Wednesday, October 30, 2019

Committed Role Playing

Inspirational song: I Eat Cannibals (Toto Coelo)

“I don’t feel like I’m welcome in this group,” he said in his character’s voice. Where can we go with this? It’s a large D&D party, double the average number of player characters, of people who are old enough and experienced enough to stretch the bounds of the type of roles we created for ourselves. His character is a halfling, sort of like a hobbit from the books and movies, and his personality has been hard for the rest of us to crack. When we were on a ship together, he stood apart from us most of the time. My uptight, rule-obsessed Amazon spent most of the ship time split between doing her job guarding a local functionary and mentoring her nieces. The guy who is playing a humanoid frog monk hid from the seawater and the sun. The guy who is playing an injured bird man was sociable, but classic human interaction was a bit alien to him, so we had to approach our assumptions from other angles. The rest of the party is all over the place too, with two dramatically different elves (one the polar opposite of me when it comes to the rule of law and social norms), a guy who is the fantasy world equivalent of Indiana Jones, and an eight year old boy who appears to be able to shape shift into a cat....or maybe it’s the other way around.

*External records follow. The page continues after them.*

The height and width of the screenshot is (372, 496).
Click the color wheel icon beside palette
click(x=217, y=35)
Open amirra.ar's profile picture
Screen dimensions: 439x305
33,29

While we were sailing, we heard all kinds of crazy rumors about things like raiders on the sea, traders of gems, and cannibals. The halfling only heard about the cannibals, three or four times over. It utterly terrified him. So now here we are, stranded on a beach after a hurricane, half our shipmates missing (like my nieces) or found dead. The terrain is bone dry if we leave the waterline. No trees, no softness, no shade. A rocky coast with one man-made structure, inhabited by a strange little man who scavenges what washes up from the sea. And with one off-hand comment, the halfling is convinced this guy is the cannibal, and moreover, he’s going to kill and eat us.

We’re in a tough place, shipwrecked and lost. We are missing most of our supplies, most of our clothes, and most of our weapons. We would have all died when the eye of the hurricane kept moving over the top of us, and the storm returned. Without his stone shelter, there would have been nothing left of us. So when we were burying bodies of the ship’s crew members who didn’t survive, it didn’t help our situation any to have the weird little man shrug and say, “meat is meat, boy.” I don’t want to have to chase the halfling a mile down the beach again, next time he gets scared of a man who has thus far been nothing but gentle and generous. So how do I hide from him that while I was helping bury our dead, our host took a little detour to make jerky out of a sailor’s quadriceps? I’m not sure how I feel about it myself.